--- Work instruction ---
Nothing belongs in the answer except the lines of the material that include "chevron".

• • • •

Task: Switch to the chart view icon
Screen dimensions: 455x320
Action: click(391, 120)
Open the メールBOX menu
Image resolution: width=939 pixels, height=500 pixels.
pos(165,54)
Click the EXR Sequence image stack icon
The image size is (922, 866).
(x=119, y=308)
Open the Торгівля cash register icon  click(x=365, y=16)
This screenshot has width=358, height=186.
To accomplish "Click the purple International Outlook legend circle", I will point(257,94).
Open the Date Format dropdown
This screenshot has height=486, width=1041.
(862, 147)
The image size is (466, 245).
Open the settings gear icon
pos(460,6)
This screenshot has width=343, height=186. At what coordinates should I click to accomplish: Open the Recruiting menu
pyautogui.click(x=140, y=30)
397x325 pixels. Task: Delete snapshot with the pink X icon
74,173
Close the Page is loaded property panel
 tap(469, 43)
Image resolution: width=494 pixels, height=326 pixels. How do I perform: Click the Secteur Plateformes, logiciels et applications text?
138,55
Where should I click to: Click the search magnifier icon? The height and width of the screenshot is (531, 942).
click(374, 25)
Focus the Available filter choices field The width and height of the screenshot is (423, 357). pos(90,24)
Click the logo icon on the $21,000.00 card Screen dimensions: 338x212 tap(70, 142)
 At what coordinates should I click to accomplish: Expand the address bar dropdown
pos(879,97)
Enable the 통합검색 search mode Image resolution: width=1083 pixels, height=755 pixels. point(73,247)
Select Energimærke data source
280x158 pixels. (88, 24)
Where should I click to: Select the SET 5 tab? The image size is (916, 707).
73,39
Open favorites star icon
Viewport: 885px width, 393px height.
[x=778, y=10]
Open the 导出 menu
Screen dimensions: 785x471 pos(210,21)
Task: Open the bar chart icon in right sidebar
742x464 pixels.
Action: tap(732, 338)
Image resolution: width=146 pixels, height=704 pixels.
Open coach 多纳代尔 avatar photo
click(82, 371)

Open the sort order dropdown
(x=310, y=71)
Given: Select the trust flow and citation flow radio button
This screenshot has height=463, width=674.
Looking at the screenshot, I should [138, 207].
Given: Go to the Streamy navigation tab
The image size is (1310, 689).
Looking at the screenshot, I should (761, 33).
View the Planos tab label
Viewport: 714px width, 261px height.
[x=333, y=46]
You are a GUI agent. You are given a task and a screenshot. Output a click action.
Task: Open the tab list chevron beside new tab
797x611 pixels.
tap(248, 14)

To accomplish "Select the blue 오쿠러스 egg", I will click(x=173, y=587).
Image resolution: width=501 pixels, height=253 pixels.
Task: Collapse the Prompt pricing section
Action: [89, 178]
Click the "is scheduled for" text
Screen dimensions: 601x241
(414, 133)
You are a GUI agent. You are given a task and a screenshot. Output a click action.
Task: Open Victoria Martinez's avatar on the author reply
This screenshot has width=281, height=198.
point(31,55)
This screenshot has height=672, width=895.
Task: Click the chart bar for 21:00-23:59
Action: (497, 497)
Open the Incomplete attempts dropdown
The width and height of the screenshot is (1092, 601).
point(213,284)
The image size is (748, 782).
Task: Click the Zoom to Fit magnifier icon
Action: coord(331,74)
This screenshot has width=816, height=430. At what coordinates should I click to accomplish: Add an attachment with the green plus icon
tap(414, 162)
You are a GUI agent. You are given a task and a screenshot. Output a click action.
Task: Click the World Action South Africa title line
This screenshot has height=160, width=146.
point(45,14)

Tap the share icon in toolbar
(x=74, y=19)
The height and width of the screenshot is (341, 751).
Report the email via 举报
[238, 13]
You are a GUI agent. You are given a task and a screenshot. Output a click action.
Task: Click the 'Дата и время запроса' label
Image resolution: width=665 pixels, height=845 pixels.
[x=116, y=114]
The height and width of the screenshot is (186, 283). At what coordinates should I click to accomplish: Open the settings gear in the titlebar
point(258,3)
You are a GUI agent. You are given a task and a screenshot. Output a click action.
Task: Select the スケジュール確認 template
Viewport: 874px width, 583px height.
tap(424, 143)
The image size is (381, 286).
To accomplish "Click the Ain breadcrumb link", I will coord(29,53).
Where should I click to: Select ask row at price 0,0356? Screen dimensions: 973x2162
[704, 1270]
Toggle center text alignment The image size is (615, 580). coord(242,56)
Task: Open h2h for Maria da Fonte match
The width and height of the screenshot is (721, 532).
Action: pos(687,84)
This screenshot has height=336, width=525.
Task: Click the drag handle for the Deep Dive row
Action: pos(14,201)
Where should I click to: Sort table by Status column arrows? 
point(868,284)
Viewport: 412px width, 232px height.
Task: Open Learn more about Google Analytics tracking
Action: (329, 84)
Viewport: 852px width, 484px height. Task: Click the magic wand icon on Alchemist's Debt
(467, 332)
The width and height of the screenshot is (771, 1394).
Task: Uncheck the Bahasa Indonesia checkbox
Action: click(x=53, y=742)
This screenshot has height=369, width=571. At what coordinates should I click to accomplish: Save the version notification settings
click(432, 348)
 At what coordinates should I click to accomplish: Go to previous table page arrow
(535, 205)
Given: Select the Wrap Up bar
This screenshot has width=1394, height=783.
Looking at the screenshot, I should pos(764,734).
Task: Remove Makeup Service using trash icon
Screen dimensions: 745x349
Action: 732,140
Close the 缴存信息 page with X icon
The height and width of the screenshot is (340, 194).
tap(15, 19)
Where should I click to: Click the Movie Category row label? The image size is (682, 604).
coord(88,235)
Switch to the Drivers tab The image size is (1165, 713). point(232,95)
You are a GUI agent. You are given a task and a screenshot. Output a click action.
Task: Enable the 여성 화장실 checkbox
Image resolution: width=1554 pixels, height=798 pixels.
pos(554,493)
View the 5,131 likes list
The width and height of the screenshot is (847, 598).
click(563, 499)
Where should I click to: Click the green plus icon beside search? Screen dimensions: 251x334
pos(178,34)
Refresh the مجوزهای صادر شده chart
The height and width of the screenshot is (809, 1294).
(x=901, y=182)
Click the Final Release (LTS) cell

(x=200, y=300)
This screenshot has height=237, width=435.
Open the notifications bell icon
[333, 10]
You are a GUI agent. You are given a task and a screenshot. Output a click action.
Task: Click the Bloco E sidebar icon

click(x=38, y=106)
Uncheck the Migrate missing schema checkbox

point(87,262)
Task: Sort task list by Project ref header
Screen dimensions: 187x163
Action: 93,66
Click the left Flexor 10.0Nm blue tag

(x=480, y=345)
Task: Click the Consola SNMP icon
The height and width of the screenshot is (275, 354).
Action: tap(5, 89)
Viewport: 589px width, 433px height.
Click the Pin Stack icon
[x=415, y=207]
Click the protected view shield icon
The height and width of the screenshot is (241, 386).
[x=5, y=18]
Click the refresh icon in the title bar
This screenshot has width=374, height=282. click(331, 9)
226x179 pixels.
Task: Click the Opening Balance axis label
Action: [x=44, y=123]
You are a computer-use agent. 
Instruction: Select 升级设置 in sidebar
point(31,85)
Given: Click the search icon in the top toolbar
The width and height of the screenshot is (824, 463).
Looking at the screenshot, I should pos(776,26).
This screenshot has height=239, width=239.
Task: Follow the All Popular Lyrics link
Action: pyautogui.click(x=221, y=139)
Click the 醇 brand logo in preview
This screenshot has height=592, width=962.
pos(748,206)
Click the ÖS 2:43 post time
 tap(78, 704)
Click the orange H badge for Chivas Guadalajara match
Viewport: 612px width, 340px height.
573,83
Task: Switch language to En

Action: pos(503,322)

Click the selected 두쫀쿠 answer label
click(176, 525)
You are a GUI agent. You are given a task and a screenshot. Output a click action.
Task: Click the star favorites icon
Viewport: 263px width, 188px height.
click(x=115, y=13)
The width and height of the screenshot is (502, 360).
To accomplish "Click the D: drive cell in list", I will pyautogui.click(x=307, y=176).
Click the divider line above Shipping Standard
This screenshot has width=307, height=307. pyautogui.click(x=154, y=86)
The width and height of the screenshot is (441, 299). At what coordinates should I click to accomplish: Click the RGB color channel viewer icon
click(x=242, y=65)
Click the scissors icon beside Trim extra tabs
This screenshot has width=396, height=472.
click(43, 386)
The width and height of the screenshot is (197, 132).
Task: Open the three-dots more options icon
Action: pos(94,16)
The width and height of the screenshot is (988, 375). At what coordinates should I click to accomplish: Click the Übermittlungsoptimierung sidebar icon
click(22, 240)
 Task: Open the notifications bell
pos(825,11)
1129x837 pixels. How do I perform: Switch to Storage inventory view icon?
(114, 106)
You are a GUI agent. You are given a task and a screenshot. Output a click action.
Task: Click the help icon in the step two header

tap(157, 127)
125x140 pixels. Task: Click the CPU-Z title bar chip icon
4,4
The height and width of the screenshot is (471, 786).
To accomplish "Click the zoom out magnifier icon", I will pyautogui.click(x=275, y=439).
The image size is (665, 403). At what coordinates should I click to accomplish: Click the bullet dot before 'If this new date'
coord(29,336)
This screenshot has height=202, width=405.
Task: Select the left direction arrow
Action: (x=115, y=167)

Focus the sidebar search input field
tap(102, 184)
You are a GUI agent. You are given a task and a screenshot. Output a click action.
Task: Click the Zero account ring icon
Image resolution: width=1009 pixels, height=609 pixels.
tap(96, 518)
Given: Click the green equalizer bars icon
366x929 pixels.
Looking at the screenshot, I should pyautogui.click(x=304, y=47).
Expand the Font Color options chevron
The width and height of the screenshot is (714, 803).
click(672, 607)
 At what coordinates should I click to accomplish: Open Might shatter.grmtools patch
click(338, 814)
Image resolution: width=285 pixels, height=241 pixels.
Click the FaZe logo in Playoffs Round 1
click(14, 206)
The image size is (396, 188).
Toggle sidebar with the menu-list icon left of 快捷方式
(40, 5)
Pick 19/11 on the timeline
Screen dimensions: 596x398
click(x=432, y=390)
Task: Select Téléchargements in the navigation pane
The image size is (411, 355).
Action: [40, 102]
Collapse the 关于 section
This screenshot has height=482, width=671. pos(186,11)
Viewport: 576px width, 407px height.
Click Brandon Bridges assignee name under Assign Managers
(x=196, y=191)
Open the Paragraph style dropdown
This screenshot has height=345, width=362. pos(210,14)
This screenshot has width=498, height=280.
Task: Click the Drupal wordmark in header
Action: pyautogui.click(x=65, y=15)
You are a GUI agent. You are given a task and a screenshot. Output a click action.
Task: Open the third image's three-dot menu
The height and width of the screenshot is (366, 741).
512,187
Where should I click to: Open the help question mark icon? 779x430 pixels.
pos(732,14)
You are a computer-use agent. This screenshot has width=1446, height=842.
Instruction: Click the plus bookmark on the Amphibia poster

• • • •

--- Your response ---
Task: Open the tab list chevron beside new tab
Expand the Font Color options chevron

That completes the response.